I’m talking about Rice Krispies. I’ve considered adding other cereals for variety’s sake and I’ve tried a bunch of them. In fact, I used to be a fan of Captain Crunch Berries, but they got ‘improved’. They weren’t the same after that.
Rice Krispies, on the other hand, have escaped relatively unchanged. They still chatter amiably, Snap! Crackle! Pop!, all through breakfast.
But there was one time when I got a bad box and, as soon as I poured the milk, they let loose with a string of expletives unheard since the Nixon tapes. My jaw dropped. And I swear Pop! pulled a butter knife on me. They’d gone bad.
You expect that kind of thing from the likes of Count Chocula or maybe Frankenberry. I could even see the Trix rabbit or the Cocoa Puffs dude going off the deep end.
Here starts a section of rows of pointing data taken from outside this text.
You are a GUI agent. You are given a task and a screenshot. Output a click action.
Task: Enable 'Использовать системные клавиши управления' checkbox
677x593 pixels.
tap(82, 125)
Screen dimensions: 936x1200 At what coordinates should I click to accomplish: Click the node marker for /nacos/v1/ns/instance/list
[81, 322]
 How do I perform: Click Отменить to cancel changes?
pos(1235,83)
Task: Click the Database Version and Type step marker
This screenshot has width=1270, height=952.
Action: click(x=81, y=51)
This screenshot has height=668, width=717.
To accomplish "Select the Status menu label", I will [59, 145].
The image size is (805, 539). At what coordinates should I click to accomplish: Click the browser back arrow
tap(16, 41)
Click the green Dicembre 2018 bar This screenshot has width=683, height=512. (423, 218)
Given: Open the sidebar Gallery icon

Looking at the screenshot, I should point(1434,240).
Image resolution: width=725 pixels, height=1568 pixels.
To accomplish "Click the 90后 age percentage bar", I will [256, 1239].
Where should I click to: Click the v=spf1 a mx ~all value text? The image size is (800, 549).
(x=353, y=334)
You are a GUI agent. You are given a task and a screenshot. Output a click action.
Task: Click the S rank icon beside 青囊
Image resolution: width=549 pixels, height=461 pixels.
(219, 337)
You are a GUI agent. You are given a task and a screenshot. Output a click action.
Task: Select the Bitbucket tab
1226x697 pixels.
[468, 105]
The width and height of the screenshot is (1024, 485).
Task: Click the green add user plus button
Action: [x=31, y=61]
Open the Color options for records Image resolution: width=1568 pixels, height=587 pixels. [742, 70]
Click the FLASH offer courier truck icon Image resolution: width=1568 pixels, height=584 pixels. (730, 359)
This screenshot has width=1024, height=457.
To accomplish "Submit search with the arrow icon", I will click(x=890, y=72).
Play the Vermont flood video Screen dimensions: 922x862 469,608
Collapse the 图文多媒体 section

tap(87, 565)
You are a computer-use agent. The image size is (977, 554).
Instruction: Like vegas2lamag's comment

They don’t seem all that stable to begin with. In fact, just having them in the house made me uneasy. I half-expected them to come busting out of the cupboard in a demented frenzy and take the dog hostage.
You don’t expect such behavior from the Rice Krispies boys. They’re the Eddie Haskells of the cereal world — you know, “lovely dress you’re wearing today, Mrs. Cleaver.” Brown-nosers and apple polishers. I mean, look at their hats, for pete’s sake — a band leader (or else a bell hop), a baker, and a stocking cap. Not exactly biker helmets are they?
That one bad box? Well, that had to be an anomaly. They were way past their expiration date. Plus they’d been hanging around on the same shelf with Raisin Bran and Grape-Nuts, a couple of hard-core agitators. Of course they turned surly, who wouldn’t? All has been forgiven and Rice Krispies are back in the house. All is right with the world.